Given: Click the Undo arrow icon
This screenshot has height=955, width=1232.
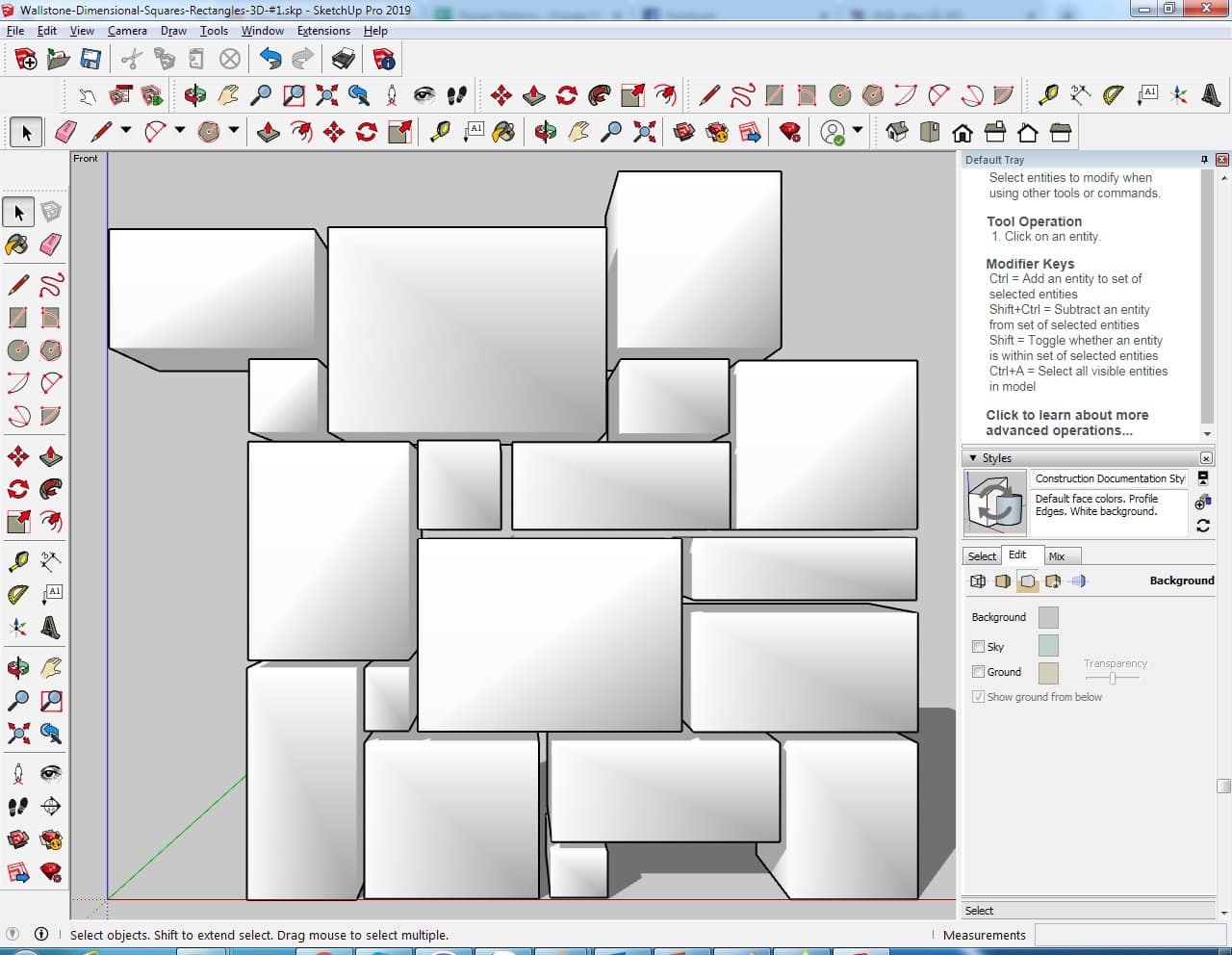Looking at the screenshot, I should pos(270,60).
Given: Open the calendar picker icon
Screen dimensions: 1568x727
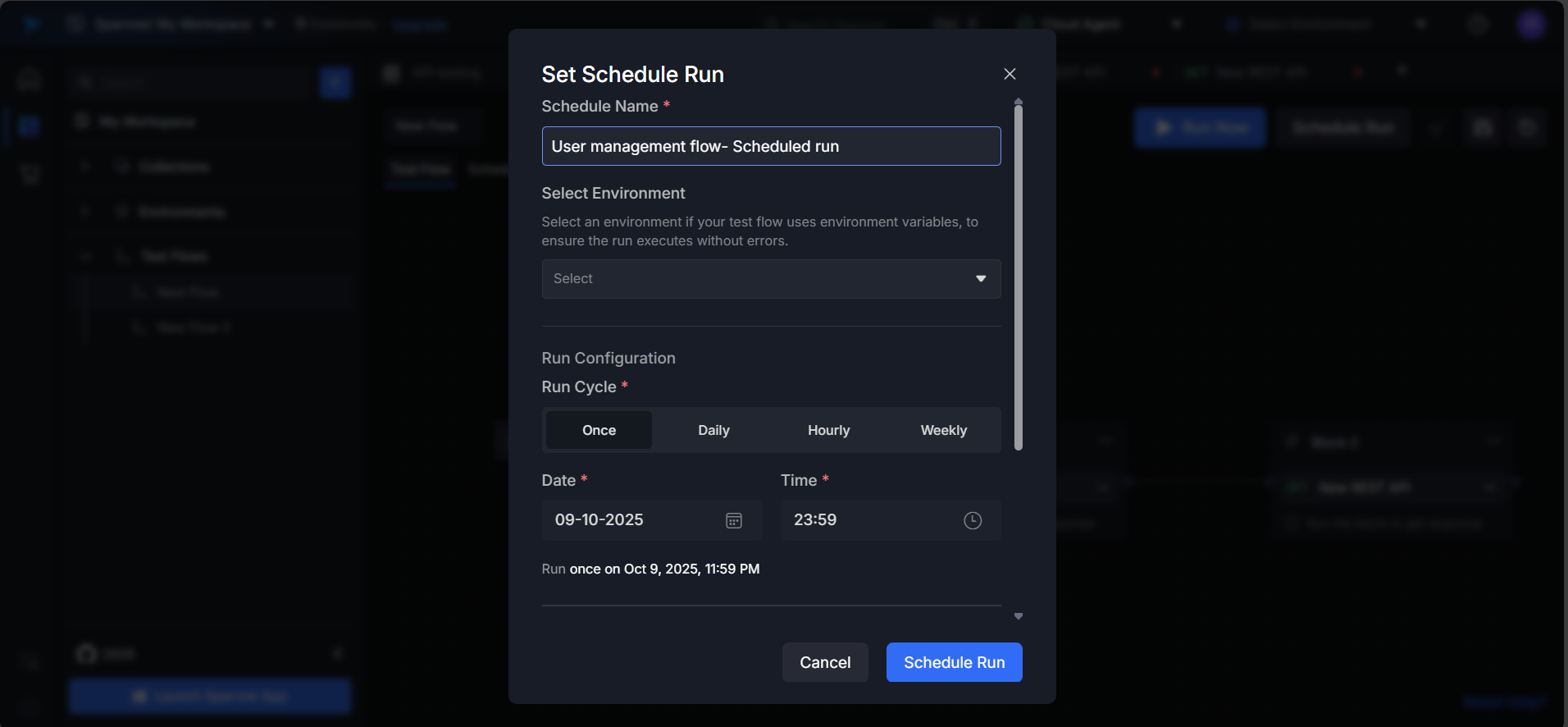Looking at the screenshot, I should tap(733, 520).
================
With the pictures omitted, print each line of the data above precisely as given.

_Result for this exercise_:
Given: Click the Undo arrow icon
This screenshot has height=955, width=1232.
Looking at the screenshot, I should pos(270,60).
Given: Open the calendar picker icon
Screen dimensions: 1568x727
Looking at the screenshot, I should tap(733, 520).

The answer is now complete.